15 Parameters for customisation

When constructing software libraries, there may be a tension between simplicity and generality. Generality can be achieved by providing many parameters for adapting library components to different needs. But it ruins simplicity if the programmer has to specify a large number of parameters each time a library component is used. To solve this, some programming languages allow some of the arguments in a function call to be omitted, provided that default values are specified for them in the function definition. Haskell does not allow this, but by using one of the powers of functional languages, higher order functions, and the Haskell class system, something very similar can be achieved. The solution used in the Fudget library is presented below. Design and implementation issues are discussed in more detail in Chapter 30.

15.1 Customisers

In order to make fudgets easy to use in the common case and still flexible, they often come in two versions: a standard version, for example buttonF, and a customisable version, for example buttonF'. The name of the customisable version is obtained by appending a ' to the name of the standard version.

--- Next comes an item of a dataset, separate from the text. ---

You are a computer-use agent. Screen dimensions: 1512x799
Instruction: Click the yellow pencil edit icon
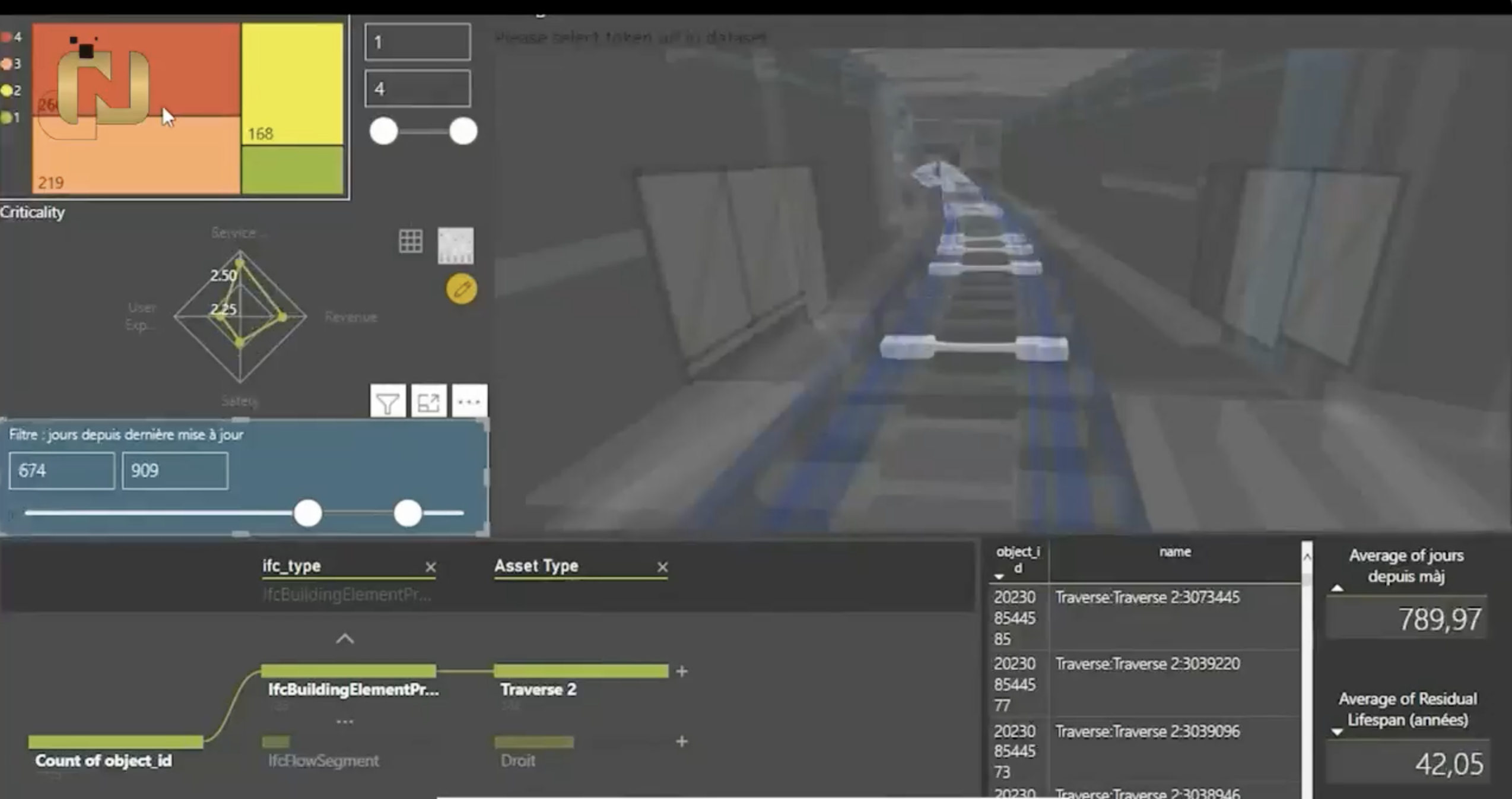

Customisable fudgets have a number of parameters that allow things like fonts, colors, border width, etc., to be specified. All these parameters have default values which are used in the standard version of the fudget.

Rather than having one extra argument for each such parameter, customisable versions of fudgets (or other functions) have one extra argument which is a customiser. The customiser is always the first argument. A customiser is a function that modifies a data structure containing the values of all parameters.

type Customiser a = a -> a
The type of the data structure is abstract. Its name is usually the name of the fudget, with the first letter change to upper case--for example, ButtonF in the case of buttonF'.
buttonF' :: (Graphic a) => 
            (Customiser (ButtonF a)) -> a -> F Click Click
So, customisers are obtained by composing a number of modifying functions using ordinary function composition. The function standard,
standard :: Customiser a
acts as the identity customiser and does not change any parameters. The standard versions of the fudgets are simply the customisable versions applied to standard, for example:

buttonF = buttonF' standard

15.2 Sample customisers

There are customisable versions of most fudgets presented earlier in this chapter.

The customisers that are common to many fudgets are overloaded. Some customiser classes are shown in Figure 23.

class HasBgColorSpec a  where setBgColorSpec  ::  ColorSpec -> Customiser a 
class HasFgColorSpec a  where setFgColorSpec  ::  ColorSpec -> Customiser a 
class HasFont a         where setFont         ::  FontName -> Customiser a 
class HasMargin a       where setMargin       ::  Int -> Customiser a 
class HasAlign a        where setAlign        ::  Alignment -> Customiser a 
class HasKeys a         where setKeys         ::  [(ModState, KeySym)] 
                                              ->  Customiser a 

Figure 23. Some customiser classes.

The table in Figure 24 shows what customisers are supported by the different customisable fudgets in the current version of the Fudget library.


Figure 24. Some customiser instances.

Some fudgets also have non-overloaded customisers, for example:

setInitDisp :: a -> Customiser (DisplayF a)
-- changes what is displayed initially

setAllowedChar :: (Char -> Bool) -> Customiser StringF
-- changes what characters are allowed

setPlacer :: Placer -> Customiser RadioGroupF
-- changes the placements of the buttons
As an example of the use of customisation, Figure 25 shows a variation of the radio group shown in Figure 10.
radioGroupF' (setFont "fixed" .
              setPlacer (matrixP 2))
             [(1,"P1"),(2,"P2"),(3,"P3"),(0,"Off")] 0

Figure 25. Custom version of the radio group in Figure 10.